Quantum Chromodynamics (QCD) is believed by most physicists to be the correct theory of the strong nuclear force. Besides the qualitatively correct description of the hadron spectrum by bound states of light (u-, d- and s-) and heavy (c and b-) quarks, the main source of confidence is the successful application of quark–gluon perturbation theory to calculate the cross-sections of many short distance (large transverse momentum) processes (see, for instance, [A4]).

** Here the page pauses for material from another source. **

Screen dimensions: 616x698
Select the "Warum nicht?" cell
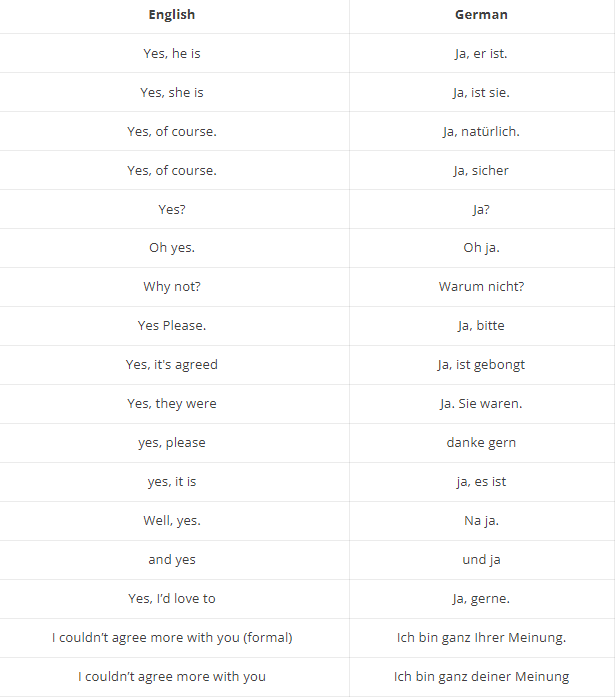[x=481, y=287]
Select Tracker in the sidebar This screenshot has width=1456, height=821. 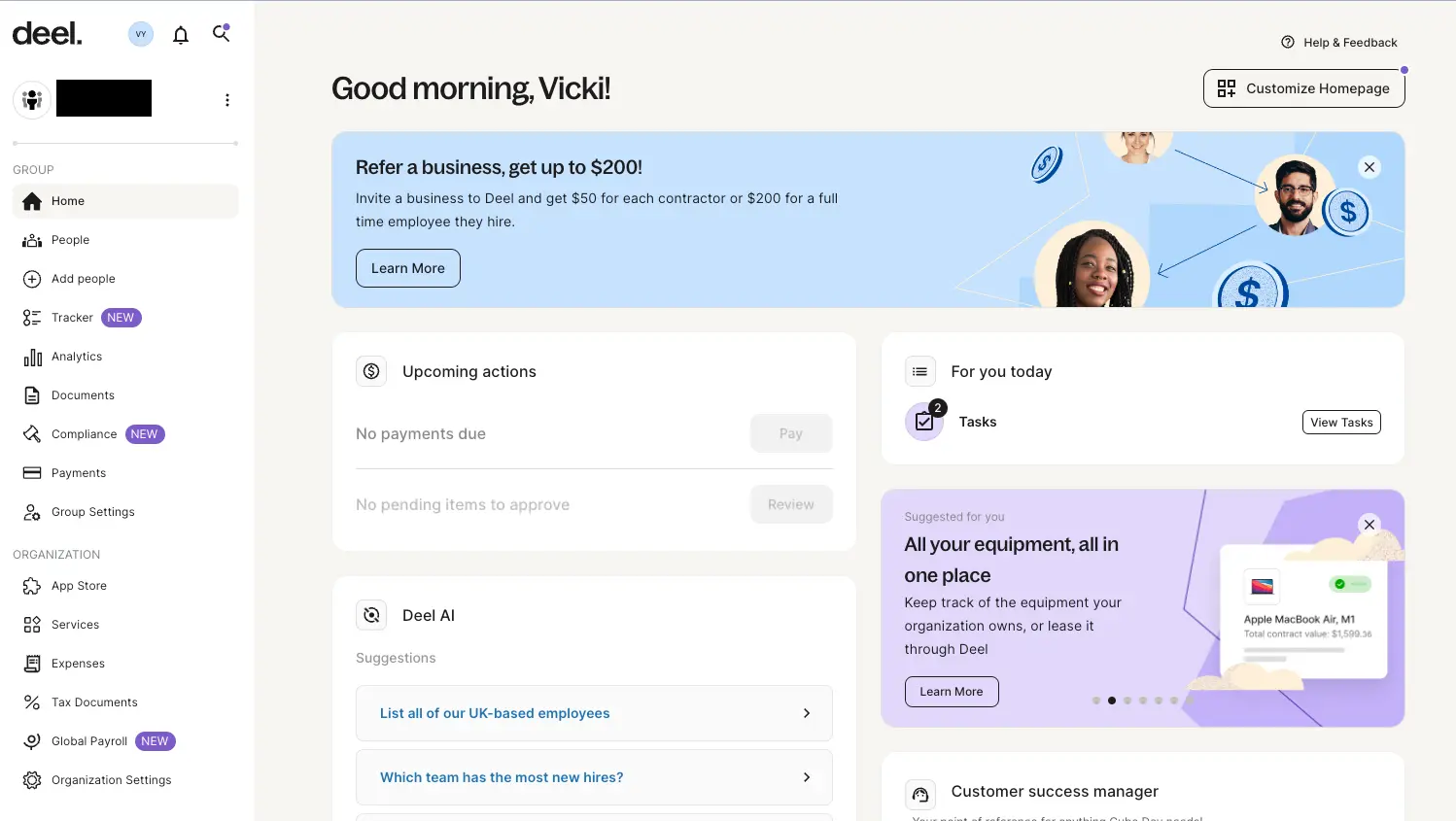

The outstanding property of QCD, which is the basis of the success of perturbation theory, is asymptotic freedom. According to it the effective quark–gluon and gluon–gluon couplings become small at short distances. This unique property is a consequence of the self-coupling of gluons, the quanta of the non-Abelian SU(3) colour gauge field. The counterpart of asymptotic freedom at high energies is infrared slavery at low energies, which is due to the increase of the effective coupling at ‘long’ distances (of the order 1 fermi). The consequence is the confinement of quarks and gluons inside colour singlet hadrons. The basic property of confinement and the approximate SU(3) ⊗ SU(3) flavour symmetry of light quarks qualitatively describes many features of the hadron spectrum and of other low energy strong interaction phenomena. But due to the strong couplings, a precise quantitative description of these phenomena is difficult. This spoils to some extent even the predictions of perturbative QCD, because the confinement acts also on the initial and final states of every short distance ‘hard’ process.